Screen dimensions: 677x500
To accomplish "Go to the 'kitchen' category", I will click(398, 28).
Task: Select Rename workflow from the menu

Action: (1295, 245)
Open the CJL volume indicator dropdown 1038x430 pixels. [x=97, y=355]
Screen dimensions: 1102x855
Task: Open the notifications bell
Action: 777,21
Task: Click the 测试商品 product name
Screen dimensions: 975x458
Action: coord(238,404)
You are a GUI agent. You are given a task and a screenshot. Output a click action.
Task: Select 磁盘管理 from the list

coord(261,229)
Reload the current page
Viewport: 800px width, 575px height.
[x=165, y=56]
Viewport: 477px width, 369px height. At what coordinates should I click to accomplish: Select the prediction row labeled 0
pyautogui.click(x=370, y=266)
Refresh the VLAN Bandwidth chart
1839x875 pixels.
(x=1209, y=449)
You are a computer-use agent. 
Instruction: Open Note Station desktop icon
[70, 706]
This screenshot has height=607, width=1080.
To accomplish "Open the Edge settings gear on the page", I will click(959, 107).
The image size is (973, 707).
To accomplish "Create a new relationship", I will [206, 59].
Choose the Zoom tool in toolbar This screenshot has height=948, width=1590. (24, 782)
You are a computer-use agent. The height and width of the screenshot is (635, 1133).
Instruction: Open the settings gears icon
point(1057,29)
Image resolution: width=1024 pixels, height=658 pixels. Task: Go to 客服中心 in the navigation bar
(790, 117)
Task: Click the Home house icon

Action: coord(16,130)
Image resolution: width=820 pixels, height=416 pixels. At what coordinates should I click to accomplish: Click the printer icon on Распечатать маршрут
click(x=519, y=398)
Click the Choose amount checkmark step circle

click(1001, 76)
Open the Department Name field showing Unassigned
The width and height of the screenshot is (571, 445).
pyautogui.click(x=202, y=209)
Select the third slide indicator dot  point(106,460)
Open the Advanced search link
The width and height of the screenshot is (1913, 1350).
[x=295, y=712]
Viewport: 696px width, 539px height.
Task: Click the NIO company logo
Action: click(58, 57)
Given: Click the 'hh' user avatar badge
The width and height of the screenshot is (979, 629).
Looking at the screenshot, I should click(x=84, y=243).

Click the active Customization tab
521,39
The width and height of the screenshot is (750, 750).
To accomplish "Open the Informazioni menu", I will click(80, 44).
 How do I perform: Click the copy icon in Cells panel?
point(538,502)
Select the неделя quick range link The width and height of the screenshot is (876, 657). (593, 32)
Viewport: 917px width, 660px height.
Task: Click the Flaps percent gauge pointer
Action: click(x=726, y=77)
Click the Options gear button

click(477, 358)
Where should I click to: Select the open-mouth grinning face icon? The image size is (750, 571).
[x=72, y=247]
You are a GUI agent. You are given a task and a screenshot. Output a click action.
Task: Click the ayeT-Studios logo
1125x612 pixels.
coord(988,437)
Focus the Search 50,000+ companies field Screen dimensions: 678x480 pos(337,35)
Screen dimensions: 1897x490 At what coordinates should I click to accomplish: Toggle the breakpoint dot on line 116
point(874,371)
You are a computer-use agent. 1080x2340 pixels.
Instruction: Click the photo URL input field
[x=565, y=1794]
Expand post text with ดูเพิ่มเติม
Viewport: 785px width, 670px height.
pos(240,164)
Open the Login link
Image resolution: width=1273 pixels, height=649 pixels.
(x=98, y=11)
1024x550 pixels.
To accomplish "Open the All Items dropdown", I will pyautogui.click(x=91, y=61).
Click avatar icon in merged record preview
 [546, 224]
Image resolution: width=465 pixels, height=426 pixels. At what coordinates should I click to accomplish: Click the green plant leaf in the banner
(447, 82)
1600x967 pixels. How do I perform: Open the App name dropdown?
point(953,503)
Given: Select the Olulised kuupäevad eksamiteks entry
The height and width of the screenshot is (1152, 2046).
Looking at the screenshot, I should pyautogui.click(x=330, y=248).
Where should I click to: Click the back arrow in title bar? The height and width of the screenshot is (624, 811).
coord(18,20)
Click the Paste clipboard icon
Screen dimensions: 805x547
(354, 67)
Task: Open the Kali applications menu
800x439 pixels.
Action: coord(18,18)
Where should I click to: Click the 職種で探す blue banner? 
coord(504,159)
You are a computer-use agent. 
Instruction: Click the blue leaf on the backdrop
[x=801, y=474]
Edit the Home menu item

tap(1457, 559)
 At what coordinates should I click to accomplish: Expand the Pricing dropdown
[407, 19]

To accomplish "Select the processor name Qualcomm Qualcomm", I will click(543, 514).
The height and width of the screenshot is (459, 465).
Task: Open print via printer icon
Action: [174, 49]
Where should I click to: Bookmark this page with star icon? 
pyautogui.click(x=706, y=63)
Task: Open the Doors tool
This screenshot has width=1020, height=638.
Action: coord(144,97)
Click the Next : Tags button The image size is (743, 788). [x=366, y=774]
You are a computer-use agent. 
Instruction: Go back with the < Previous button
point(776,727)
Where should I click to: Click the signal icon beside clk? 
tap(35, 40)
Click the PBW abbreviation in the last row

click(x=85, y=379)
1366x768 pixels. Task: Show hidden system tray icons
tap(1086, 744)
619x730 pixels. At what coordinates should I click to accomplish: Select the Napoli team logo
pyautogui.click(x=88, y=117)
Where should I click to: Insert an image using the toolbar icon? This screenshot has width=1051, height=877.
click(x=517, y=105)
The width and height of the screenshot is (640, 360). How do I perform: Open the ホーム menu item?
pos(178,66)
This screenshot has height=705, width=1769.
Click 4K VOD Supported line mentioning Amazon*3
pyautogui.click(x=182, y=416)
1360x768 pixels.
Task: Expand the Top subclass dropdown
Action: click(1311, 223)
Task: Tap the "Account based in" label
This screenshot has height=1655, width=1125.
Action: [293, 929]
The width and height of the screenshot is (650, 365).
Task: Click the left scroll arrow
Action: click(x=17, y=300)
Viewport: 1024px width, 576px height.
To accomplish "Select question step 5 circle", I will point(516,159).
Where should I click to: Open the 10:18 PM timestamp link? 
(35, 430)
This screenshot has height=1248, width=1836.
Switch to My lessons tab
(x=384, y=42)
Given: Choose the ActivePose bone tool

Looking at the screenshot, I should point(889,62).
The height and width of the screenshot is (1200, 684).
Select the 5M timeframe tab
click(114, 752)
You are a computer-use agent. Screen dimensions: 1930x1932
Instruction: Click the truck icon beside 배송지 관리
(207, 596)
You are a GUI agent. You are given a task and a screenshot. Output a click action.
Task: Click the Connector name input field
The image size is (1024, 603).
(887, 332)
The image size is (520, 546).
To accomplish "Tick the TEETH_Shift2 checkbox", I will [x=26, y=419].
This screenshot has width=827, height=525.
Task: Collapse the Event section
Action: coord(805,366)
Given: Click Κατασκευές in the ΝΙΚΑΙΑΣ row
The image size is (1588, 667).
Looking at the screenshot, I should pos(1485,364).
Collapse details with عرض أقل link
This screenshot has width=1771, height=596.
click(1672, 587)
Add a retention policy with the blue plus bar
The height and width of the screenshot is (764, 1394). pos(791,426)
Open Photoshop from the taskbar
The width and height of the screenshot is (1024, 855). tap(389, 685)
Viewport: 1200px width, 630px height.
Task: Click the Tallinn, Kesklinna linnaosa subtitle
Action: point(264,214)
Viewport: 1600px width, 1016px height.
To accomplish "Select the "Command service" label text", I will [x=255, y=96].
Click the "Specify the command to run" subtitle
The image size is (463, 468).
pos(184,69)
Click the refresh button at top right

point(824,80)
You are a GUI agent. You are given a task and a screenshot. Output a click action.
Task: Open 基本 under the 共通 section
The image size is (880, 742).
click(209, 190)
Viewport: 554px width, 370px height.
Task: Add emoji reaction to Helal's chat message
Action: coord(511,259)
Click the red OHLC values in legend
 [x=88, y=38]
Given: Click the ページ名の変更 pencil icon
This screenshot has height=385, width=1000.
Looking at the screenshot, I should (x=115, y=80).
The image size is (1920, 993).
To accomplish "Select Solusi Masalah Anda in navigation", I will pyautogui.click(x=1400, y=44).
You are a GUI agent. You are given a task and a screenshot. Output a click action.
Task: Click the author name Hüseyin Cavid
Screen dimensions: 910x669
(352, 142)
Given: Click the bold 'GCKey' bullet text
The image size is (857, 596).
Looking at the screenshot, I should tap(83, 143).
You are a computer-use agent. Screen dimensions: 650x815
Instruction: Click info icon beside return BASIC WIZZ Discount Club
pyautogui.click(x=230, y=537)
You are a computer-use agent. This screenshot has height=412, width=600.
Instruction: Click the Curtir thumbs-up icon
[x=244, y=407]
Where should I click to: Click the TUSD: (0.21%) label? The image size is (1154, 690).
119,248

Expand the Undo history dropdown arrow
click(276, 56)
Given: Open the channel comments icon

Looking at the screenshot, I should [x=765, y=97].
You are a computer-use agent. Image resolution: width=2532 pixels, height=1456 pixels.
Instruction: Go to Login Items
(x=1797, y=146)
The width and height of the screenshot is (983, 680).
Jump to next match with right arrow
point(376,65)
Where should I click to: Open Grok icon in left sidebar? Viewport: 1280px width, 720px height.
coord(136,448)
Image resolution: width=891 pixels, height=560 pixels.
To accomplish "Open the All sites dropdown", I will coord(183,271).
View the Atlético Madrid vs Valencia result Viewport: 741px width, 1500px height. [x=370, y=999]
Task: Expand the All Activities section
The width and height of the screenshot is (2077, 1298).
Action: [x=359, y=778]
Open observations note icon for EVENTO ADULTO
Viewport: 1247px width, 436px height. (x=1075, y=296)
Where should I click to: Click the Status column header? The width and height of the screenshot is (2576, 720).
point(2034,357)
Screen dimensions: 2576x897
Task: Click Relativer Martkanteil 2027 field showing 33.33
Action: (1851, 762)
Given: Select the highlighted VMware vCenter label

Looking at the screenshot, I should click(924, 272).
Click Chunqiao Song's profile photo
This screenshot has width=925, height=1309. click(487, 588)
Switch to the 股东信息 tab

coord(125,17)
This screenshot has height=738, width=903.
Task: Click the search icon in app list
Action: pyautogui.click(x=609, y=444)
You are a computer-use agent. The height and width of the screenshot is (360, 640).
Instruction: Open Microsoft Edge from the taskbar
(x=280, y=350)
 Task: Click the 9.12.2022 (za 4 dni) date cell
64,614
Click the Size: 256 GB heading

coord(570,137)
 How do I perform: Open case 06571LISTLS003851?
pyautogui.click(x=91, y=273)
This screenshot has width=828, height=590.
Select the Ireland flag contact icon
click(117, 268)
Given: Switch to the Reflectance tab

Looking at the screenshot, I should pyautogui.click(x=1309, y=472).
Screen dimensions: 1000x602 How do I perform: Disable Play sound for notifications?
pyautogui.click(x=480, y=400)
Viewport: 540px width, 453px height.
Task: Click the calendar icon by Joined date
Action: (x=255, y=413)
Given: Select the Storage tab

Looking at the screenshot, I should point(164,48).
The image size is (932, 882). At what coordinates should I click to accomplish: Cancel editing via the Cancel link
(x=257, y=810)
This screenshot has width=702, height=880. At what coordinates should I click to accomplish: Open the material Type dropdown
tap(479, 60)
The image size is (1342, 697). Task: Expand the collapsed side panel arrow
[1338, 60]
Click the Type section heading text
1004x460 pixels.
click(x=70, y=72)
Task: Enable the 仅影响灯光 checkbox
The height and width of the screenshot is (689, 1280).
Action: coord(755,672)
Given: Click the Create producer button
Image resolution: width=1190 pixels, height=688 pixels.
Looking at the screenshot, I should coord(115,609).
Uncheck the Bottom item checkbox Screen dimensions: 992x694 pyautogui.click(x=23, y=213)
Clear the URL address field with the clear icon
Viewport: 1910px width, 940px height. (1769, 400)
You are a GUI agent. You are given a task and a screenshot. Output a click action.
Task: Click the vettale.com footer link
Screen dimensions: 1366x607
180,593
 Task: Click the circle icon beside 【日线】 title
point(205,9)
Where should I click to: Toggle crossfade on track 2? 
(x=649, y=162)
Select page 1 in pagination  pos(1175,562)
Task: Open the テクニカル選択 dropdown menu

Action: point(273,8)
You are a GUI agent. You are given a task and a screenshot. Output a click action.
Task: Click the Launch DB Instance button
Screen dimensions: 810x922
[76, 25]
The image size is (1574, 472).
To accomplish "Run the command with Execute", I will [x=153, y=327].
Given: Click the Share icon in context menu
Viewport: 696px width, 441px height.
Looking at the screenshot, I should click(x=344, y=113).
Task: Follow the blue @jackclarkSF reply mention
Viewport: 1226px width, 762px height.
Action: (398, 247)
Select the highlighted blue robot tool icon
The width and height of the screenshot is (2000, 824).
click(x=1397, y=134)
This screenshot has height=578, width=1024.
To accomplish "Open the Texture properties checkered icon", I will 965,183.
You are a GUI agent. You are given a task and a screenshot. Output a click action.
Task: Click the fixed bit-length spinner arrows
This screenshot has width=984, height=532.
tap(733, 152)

::::::

• WHAT NEEDS TO BE DONE: In the listing above, locate the line with "Instruction: Open Microsoft" and the line with "Given: Click the Create producer button", then extract exactly those lines and every line between them, and nothing more.

• ANSWER TO THE EXERCISE:
Instruction: Open Microsoft Edge from the taskbar
(x=280, y=350)
 Task: Click the 9.12.2022 (za 4 dni) date cell
64,614
Click the Size: 256 GB heading

coord(570,137)
 How do I perform: Open case 06571LISTLS003851?
pyautogui.click(x=91, y=273)
This screenshot has width=828, height=590.
Select the Ireland flag contact icon
click(117, 268)
Given: Switch to the Reflectance tab

Looking at the screenshot, I should pyautogui.click(x=1309, y=472).
Screen dimensions: 1000x602 How do I perform: Disable Play sound for notifications?
pyautogui.click(x=480, y=400)
Viewport: 540px width, 453px height.
Task: Click the calendar icon by Joined date
Action: (x=255, y=413)
Given: Select the Storage tab

Looking at the screenshot, I should point(164,48).
The image size is (932, 882). At what coordinates should I click to accomplish: Cancel editing via the Cancel link
(x=257, y=810)
This screenshot has width=702, height=880. At what coordinates should I click to accomplish: Open the material Type dropdown
tap(479, 60)
The image size is (1342, 697). Task: Expand the collapsed side panel arrow
[1338, 60]
Click the Type section heading text
1004x460 pixels.
click(x=70, y=72)
Task: Enable the 仅影响灯光 checkbox
The height and width of the screenshot is (689, 1280).
Action: coord(755,672)
Given: Click the Create producer button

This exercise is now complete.